Martijn Tellinga

Martijn Tellinga (The Netherlands, 1974) is an artist, composer and occasional performer. His practice fuses elements of concert, installation and performance art. Drawn from a reduced formalist-seeming vocabulary, his work centers on the exploration of sound & listening to express ideas of space, place and process: their reciprocal production, contextual intertwining, and potential as a perceptual, performative and social medium. Much of his work is score-based and includes a wide variety of conceptual actions and chance operations, probing the emergent field between intended and accidental occurrences.

In recent years he has been producing performance installations explorative of extreme duration, sound installation work investigating the practice of resonance tuning, and documentary pieces utilising principles of acoustic measurement and intervention style negotiations of site. These works have increasingly aligned his output with emerging propositions for an evolved, postmedia music practice capable of addressing an expanded field of materials, concepts and symbolic relationships outside the conventional realms of music. His current work questions how musicality and musical form can be rethought through installation. With his research ‘Scoring Space: An Inquiry into Musically Driven Installation Practice’, he is a funded Fiosraigh PhD candidate at the Graduate School of Creative Arts and Media in Dublin, Ireland.
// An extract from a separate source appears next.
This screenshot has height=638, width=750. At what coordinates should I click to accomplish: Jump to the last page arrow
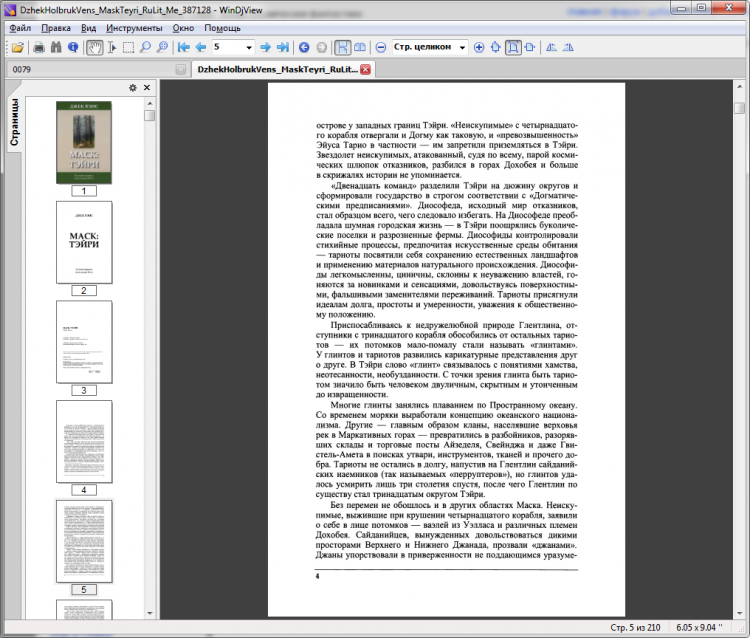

He received a Master’s degree in Sonology and multiple Stipendiums for Established Artists from the Mondriaan Fund. He presents worldwide, lectures and works in residence. The past 3 years, he has articulated his artistic research through the development of courses focussing on the spatial, processual and environmental modalities of sound informed practices. This led to a visiting professorship at the Central Academy of Fine Arts in Beijing and ArtEZ Academy in Arnhem, and intensive courses at the Modern Academy in Hong Kong and Museo Ex Teresa Arte Actual in Mexico City.

He is one of the curator producers of the long running series DNK-Amsterdam. With DNK Ensemble he interprets and re-enacts seminal pieces on the edge of experimental music, performance art and installation, from the likes of Antoine Beuger, Cornelius Cardew, David Dunn, Dick Raaijmakers, Anthony McCall, David Tudor.

Research Project

Title: ‘Scoring Space: An Inquiry into Musically Driven Installation Practice’.

Supervisors: Conor McGarrigle, Tim Stott and Noel Fitzpatrick

Keywords: Expanded Practice; Experimental Music; Extended Music Composition; Scoring; Sound Art; Interdisciplinary; 

Abstract: Sound has arrived as a subject of contemporary art. The past twenty five years increasingly, artists have explored sound for its sculptural, evocative and phenomenological capacities. Their work  however —Sound Art—, still  tends to confirm sound as an absolute medium, self-referential and separated from matters of signification and representation that are central to the discourse of Contemporary Art. One way for sound art to enter into this critical dialogue, would be to recontextualise and reconceptualise music’s historical modes of aesthetic organisation, its materials and working principles, to evolve into a critical post-medium discipline. A discipline capable of addressing an expanded field of materials, ideas and relationships through an evolved notion of music and its production.

The project therefor departs at the idea that music is a creative modus operandi aimed at the expression of ideas and thought processes through compositional and performative arrangement before it is the artistic discipline dealing exclusively with sound. Moving beyond the sonic essentialism of today’s prevalent ‘sound installation’, this PhD will investigate how notions of musical form and musicality are able to translate to installation practice —rethinking the terms from within that context— and how this process could inform creative strategies that propagate music composition and performance as an expanded contemporary discipline. The research aims to contribute to evolving criteria by which to engage with artistic spatial practices and their discourses, and to further encourage a critical, contemporary reframing of how to develop and interact with established music history.

A key methodological angle to be explored throughout this research is the potential of scoring in regards the raised questions. The notion of what scoring entails has opened up drastically since the 1960s, producing a rich lexicon of non-standard vocabularies and approaches that have expanded musical language and manifestation as such, through amplified hermeneutic processes that were hitherto largely absent in traditional music notation. This has articulated the score as a research situation in itself, a site where the musical consideration of an extended variety of materials and forms —some far beyond the traditional realm of music— is conceptualised and generated through instruction, suggestion, translation and interpretation. In its current form, the experimental score is utterly intermedial yet rooted in a musical sense of method, process, reading and delivery, or in the the question what that musical sense actually entails. The methodological approach in this project will be developed around transposing the experimental yet systematic nature of the contemporary score into a emergent creative and discursive framework to ask questions, probe knowledge and produce propositions.